▶ Consigne A
Recopiez à l'identique le passage du texte sur le projet ASTRO qui s'ouvre sur les mots contenant « Le Labfluens est » et se clôt sur « sujet de l’astroturfing. ».
▶ Consigne B
Veuillez rédiger la suite du texte sur le projet ASTRO, en reprenant juste après sa dernière phrase.

▶ Texte proposé
Lancement du projet ASTRO : « Astroturfing – Analyses, Stratégies, Techniques, Régulations et Observations »

Le Labfluens est ravi d’annoncer qu’une équipe de cinq professeur-e-s dirigée par Stéphanie Yates (Camille Alloing, Alexandre Coutant, Vincent Fournier et Olivier Turbide) a obtenu une subvention CRSH – Savoir pour un projet d’envergure sur le sujet de l’astroturfing.

Le projet sera développé de 2022 à 2026! Voici ci-dessous le résumé du projet.

Chaque jour nous sommes soumis à des injonctions s’efforçant à nous mobiliser pour des causes variées, à nous indigner d’évènements qui nous touchent, à soutenir les revendications de personnes qui nous ressemblent et à participer aux mouvements qui nous rassemblent. Pourtant, dans un monde dit « postfactuel », l’authenticité même de ces interpellations et de leurs manifestations dans l’espace public est soumise à caution :  est-ce vraiment une mobilisation spontanée à laquelle j’assiste ou participe ?

Outil de désinformation, de lobbying, de militantisme, mais aussi de relations publiques, l’astroturfing englobe un ensemble de stratégies de communication qui visent à simuler ou instrumentaliser des mouvements citoyens afin de soutenir des intérêts ​particuliers. Les techniques d’astroturfing sont multiples, de la construction de faux profils en ligne, à la création d’organisations présentées comme indépendantes. Le projet « ASTRO : Analyses, Stratégies, Techniques, Régulations et Observations » propose d’analyser de manière approfondie le développement de ces stratégies et techniques d’astroturfing encore peu étudiées, notamment en contexte canadien. ASTRO pose la question de recherche suivante : dans quels contextes, et suivant quelles modalités certains acteurs ont-ils recours à l’astroturfing ?

▶ Données fournies
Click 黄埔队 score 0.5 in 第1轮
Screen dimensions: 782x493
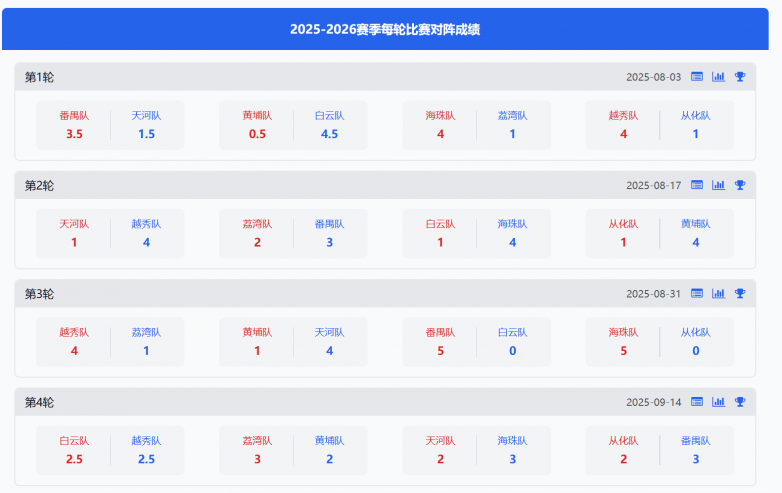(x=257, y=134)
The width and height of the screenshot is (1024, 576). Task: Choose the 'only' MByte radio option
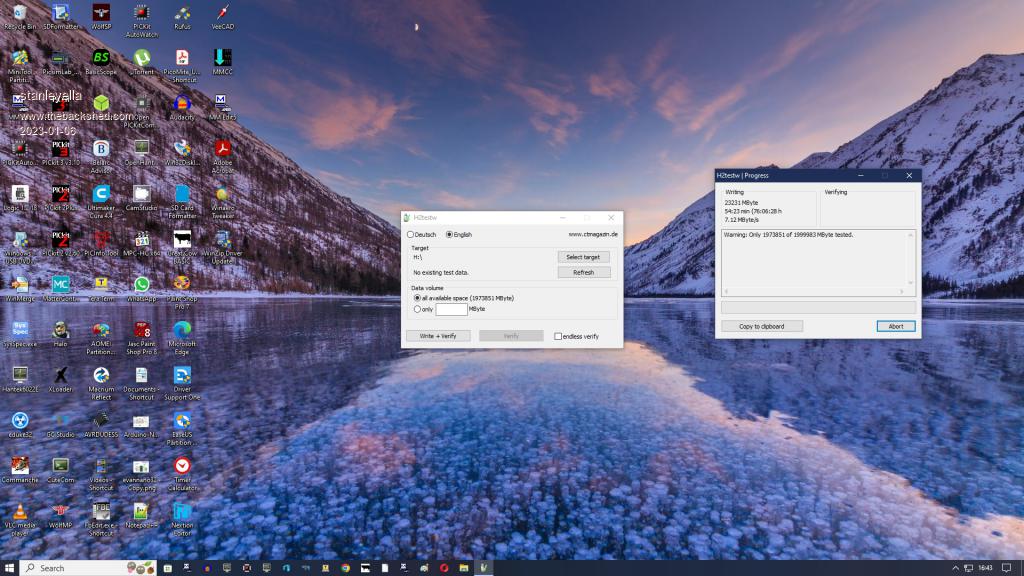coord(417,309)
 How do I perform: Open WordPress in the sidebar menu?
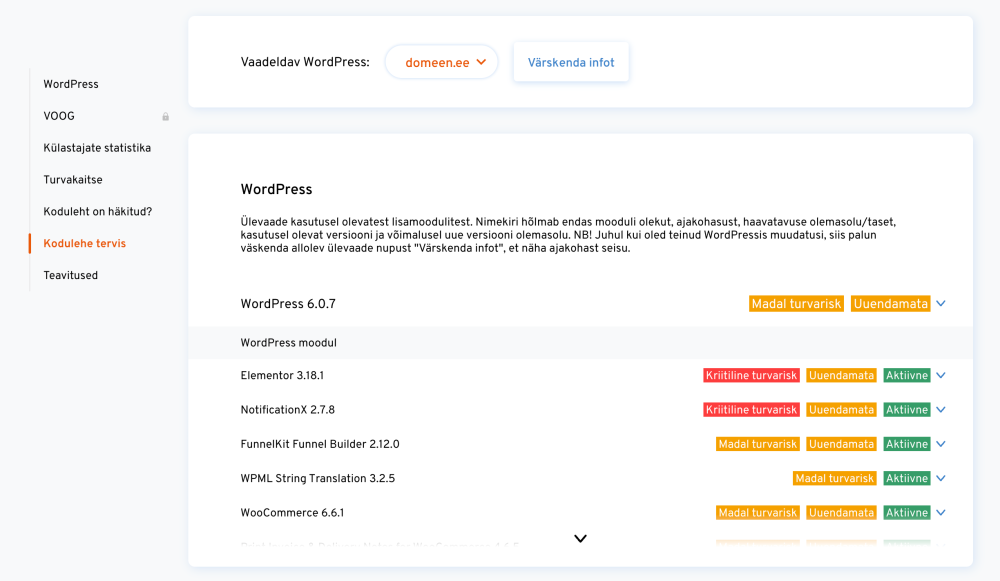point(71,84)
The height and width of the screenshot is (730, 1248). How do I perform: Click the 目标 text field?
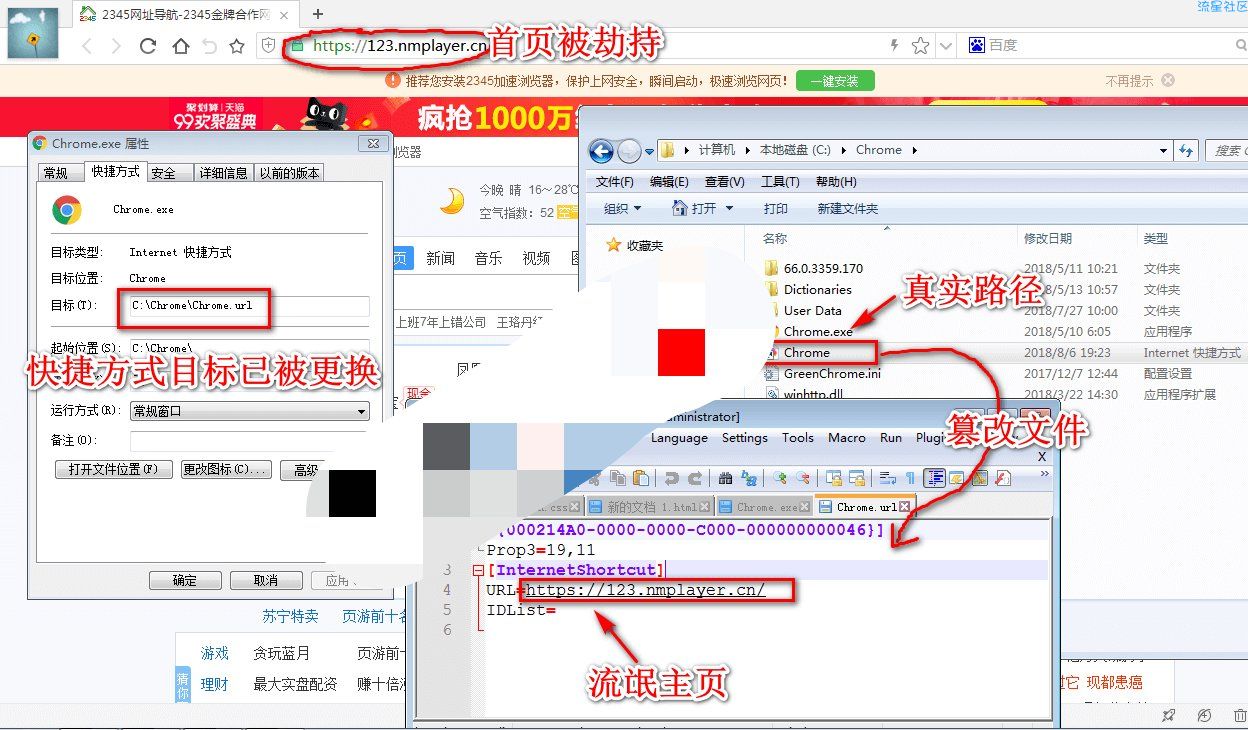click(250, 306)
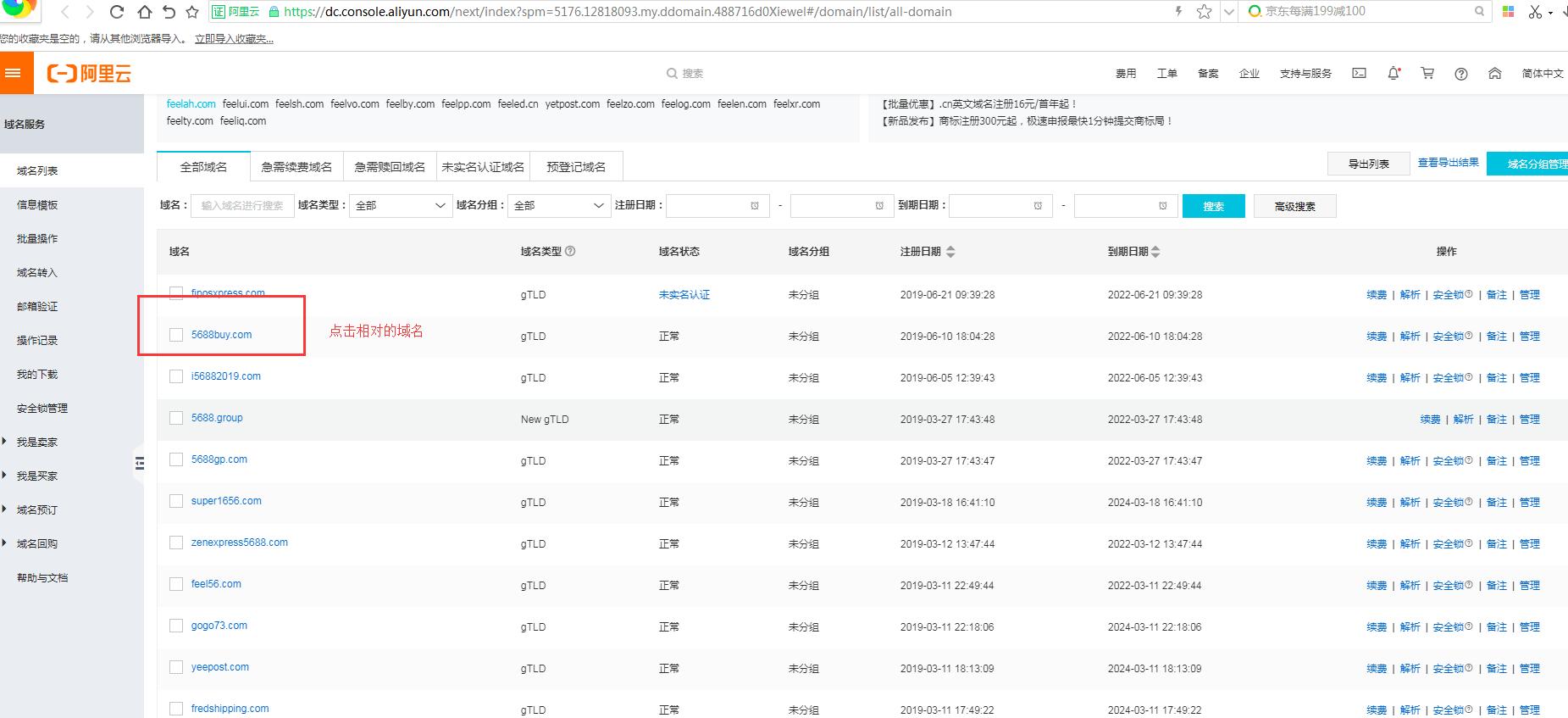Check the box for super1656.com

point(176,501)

--

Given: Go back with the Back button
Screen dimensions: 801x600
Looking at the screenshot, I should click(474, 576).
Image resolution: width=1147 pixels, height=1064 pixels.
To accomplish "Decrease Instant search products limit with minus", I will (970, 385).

---

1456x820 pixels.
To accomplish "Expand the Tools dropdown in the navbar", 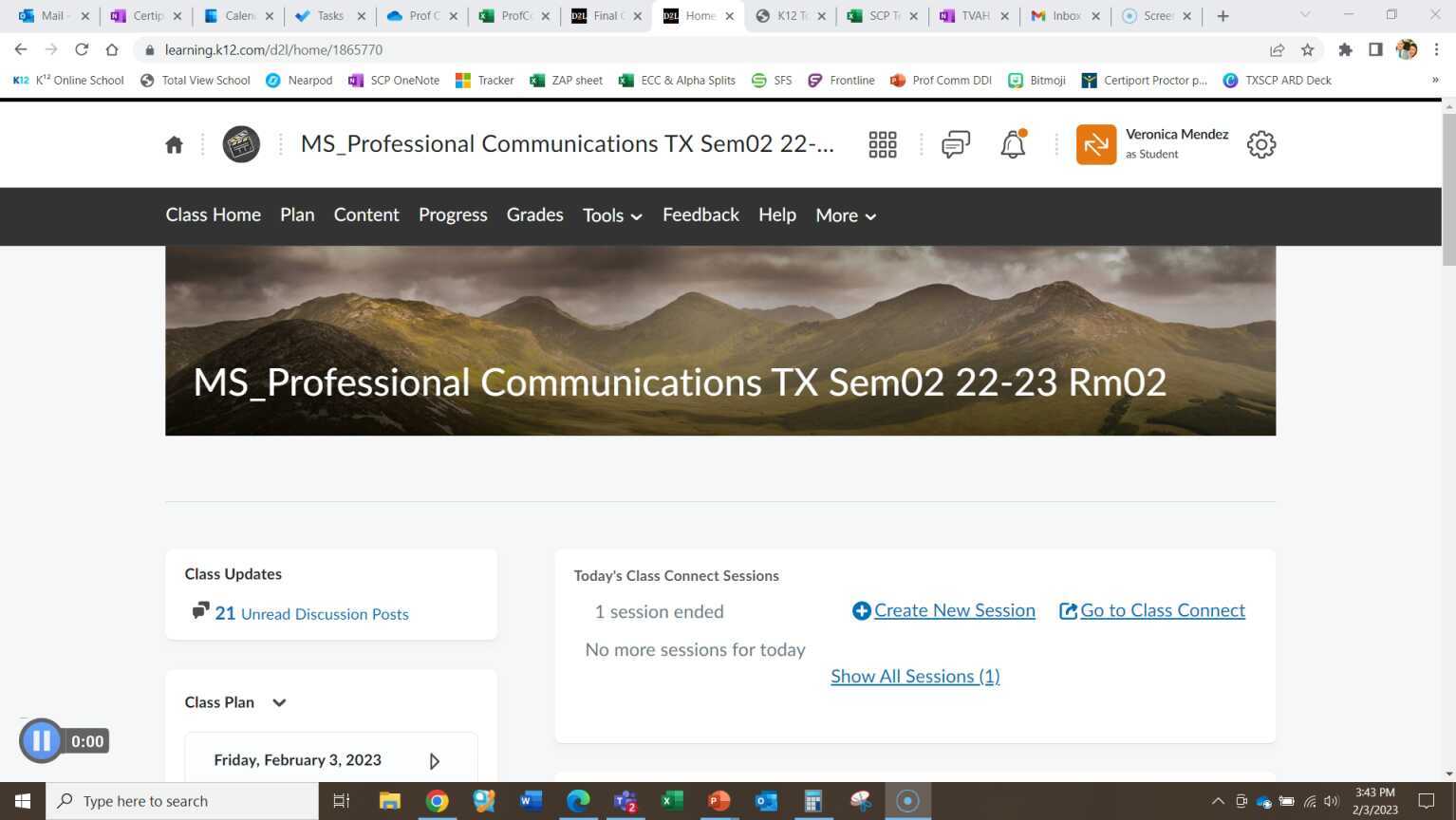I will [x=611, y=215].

▶ Corrigé A
Le Labfluens est ravi d’annoncer qu’une équipe de cinq professeur-e-s dirigée par Stéphanie Yates (Camille Alloing, Alexandre Coutant, Vincent Fournier et Olivier Turbide) a obtenu une subvention CRSH – Savoir pour un projet d’envergure sur le sujet de l’astroturfing.

▶ Corrigé B
ASTRO propose d’étudier les pratiques d’astroturfing dans une perspective globale et unifiée, en ligne et hors ligne, afin de permettre leur observation (comment les identifier?), leur qualification (comment les définir ?), leurs conséquences (quels sont leurs effets sur le débat public?) pour finalement envisager leur encadrement (comment y faire face?). Pour ce faire, le projet déploie une méthode de recherche mixte, appliquant un devis séquentiel exploratoire, qui se divise en 8 phases : analyse médiatique du phénomène en Amérique du Nord ces dix dernières années (1) puis recensement des initiatives d’encadrement pour produire une conceptualisation(2), élaboration d’une première typologie de pratiques (3), suivies d’étude de cas pour affiner les premières analyses (4), cartographie des acteurs pour appréhender leurs modes d’organisation (5),  visualisation de la circulation des contenus liés à ces cas pour en mesurer la portée médiatique (6), triangulation de l’ensemble des résultats pour produire un outil heuristique d’identification des stratégies et des techniques d’astroturfing (7), et enfin confrontation de ses résultats aux pratiques des acteurs de terrains, des institutions de régulation aux professionnels de la communication, pour tester la pertinence des résultats sur de nouveaux cas identifiés ou en devenir (8).

Les finalités concrètes de ce projet sont la production d’un outil interactif de diagnostic des actions d’astroturfing, l’élaboration d’une évaluation des effets du phénomène sur le débat public au Canada et de recommandations quant à sa régulation. Au final, le projet ASTRO permettra d’outiller les chercheurs en sciences sociales s’intéressant aux pratiques communicationnelles d’influence, les décideurs publics pour l’encadrement de ces pratiques, les professionnels de l’industrie pour une réflexion critique sur leur autorégulation, et les citoyens pour la reconnaissance des démarches d’astroturfing et ce, dans une perspective d’éducation à la citoyenneté et aux médias.